Vallas is a candidate in the 2023 Chicago mayoral election. He finished first in the initial round of the election on February 28. Since no candidate received a majority of the vote, Vallas and the second-place finisher, Brandon Johnson, advanced to a runoff election scheduled to occur on April 4, 2023.

Vallas was a candidate in the 2019 Chicago mayoral election. He also ran in the Democratic primary of the 2002 Illinois gubernatorial election and as the Democratic nominee for lieutenant governor in the 2014 Illinois gubernatorial election.

Early life and career 

The grandson of Greek immigrants, Vallas grew up in the Roseland neighborhood on Chicago's South Side. He spent his teen years living in Palos Heights. He graduated from Carl Sandburg High School and attended Moraine Valley Community College and then Western Illinois University, where he received a bachelor's degree in history and political science, a master's degree in political science, and a teaching certificate.

From 1985 until 1990, Vallas led the Illinois Economic and Fiscal Commission. From 1990 until 1993, Vallas served as Chicago municipal budget director under Mayor Richard M. Daley.

Superintendencies
Vallas served as superintendent of school districts in four United States cities. Mitch Smith of The New York Times retrospectively wrote that in these positions, Vallas, "cultivated a reputation as a crisis manager and charter school supporter willing to take on hard jobs and implement sweeping changes, an approach that garnered a mix of praise and criticism." In a 2009 article in the academic journal Education Next, Dale Mezzacappa wrote of Vallas's leadership style in his Chicago and Philadelphia superintendencies, "His energy level is boundless, his temper legendary, his gangly charm equally so. His style of leadership, the 'Vallas treatment,' is by now well established. Do things big, do them fast, and do them all at once."

CEO of Chicago Public Schools
Vallas served as CEO of the Chicago Public Schools (CPS) from 1995 to 2001. The position of CEO of the Chicago Public School system had been created by Mayor Richard M. Daley after he convinced the Illinois State Legislature to place CPS under mayoral control.

During his tenure at CPS, Vallas led an effort to reform the school system.  President Bill Clinton cited his work for raising test scores, balancing the budget, instituting several new programs, including mandatory summer school and after-school programs, and expanding alternative, charter, and magnet schools.

In 1995, CPS faced a projected 1999 deficit of $1.4 billion. To address that deficit, Vallas submitted a plan that saved $162 million by reducing 1,700 central office staffers, raised cash by selling 20 surplus properties, and eliminated a program, described as "elaborate", to network the district's computers. The plan also reallocated money earmarked for teacher pensions into a general operating budget. In later years, a decrease in returns from the stock market and an increasing number of retirees caused CPS to be unable to make their full payments on time.

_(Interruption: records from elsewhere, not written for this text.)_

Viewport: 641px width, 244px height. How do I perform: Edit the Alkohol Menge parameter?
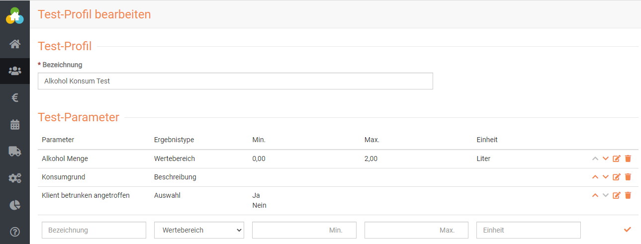tap(617, 159)
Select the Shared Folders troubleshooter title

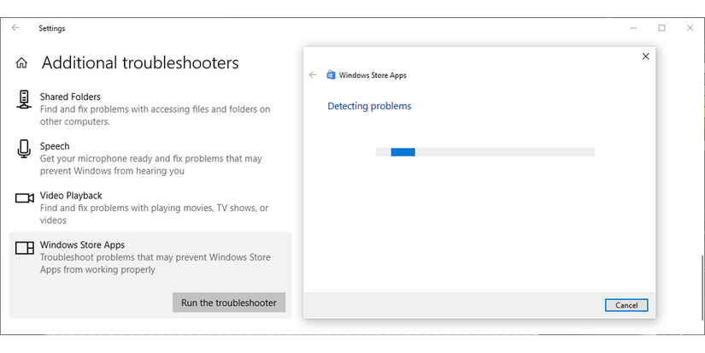[70, 97]
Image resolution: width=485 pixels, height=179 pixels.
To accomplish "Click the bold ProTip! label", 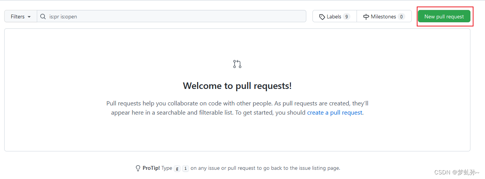I will (x=151, y=168).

This has been identified as an inciting incident for the subsequent $1 billion budget crisis, attributed largely to spiking pension payments in later years.

In June 2001, Vallas announced his resignation. His departure came two weeks after the resignation of Gery Chico, the president of the Chicago Board of Education. Both of their resignations came soon after several failing standardized testing scores eliminated the improvements to test scores that had been experienced over the previous two years. This loss of progress in test scores had angered Mayor Daley. Vallas's six-year tenure was greater than two-times the average tenure at the time for school superintendents in large U.S. cities.

As CEO, Vallas proposed and promoted a plan to reallocate money earmarked for teacher pensions into a general operating budget, which, in tandem with a later decline in returns from the stock market and an increasing number of retirees, has been blamed for causing Chicago Public Schools to be unable to make their full payments on time years later. This has been identified as a factor that contributed to the district's subsequent $1 billion budget crisis, as that crisis was largely caused by a spike pension payments obligations.

Many praised Vallas's tenure, crediting him with improving the school district's performance. Martha Woodall of The Philadelphia Inquirer wrote in 2002 that, in Chicago, Vallas attained a reputation of being, "savvy, hard-working, blunt-speaking manager who insists on doing things his own way." In a 2009 article published in the Peabody Journal of Education, Elizabeth Useem wrote that, as CEO of CPS, Vallas, "developed a reputation for being an energetic leader who could move quickly to carry out a far-reaching program of reform." Among the criticisms detractors had of Vallas's style of leadership in Chicago were characterizations of him as failing to sufficiently collaborate with community groups and showing hostility towards those who gave criticism or questioned his decisions.

CEO of the School District of Philadelphia
In July 2002, Vallas was appointed CEO of School District of Philadelphia. His appointment occurred six months after the state took over the school district. Vallas quickly moved to propose a reform agenda modeled after the actions he took in Chicago.

As CEO, he presided over the nation's largest experiment in privatized management of schools, with the management of over 40 schools turned over to outside for-profits, nonprofits, and universities beginning in Fall 2002. A 2007 RAND study of Philadelphia's privatization found that the achievement gains in Philadelphia's privately managed schools were on average no different from district-wide gains, nor were they substantially greater than those of other low-achieving schools in the state. In particular, schools that stayed under district management but received additional resources similar to those managed by for-profit firms showed directly comparable increases in math.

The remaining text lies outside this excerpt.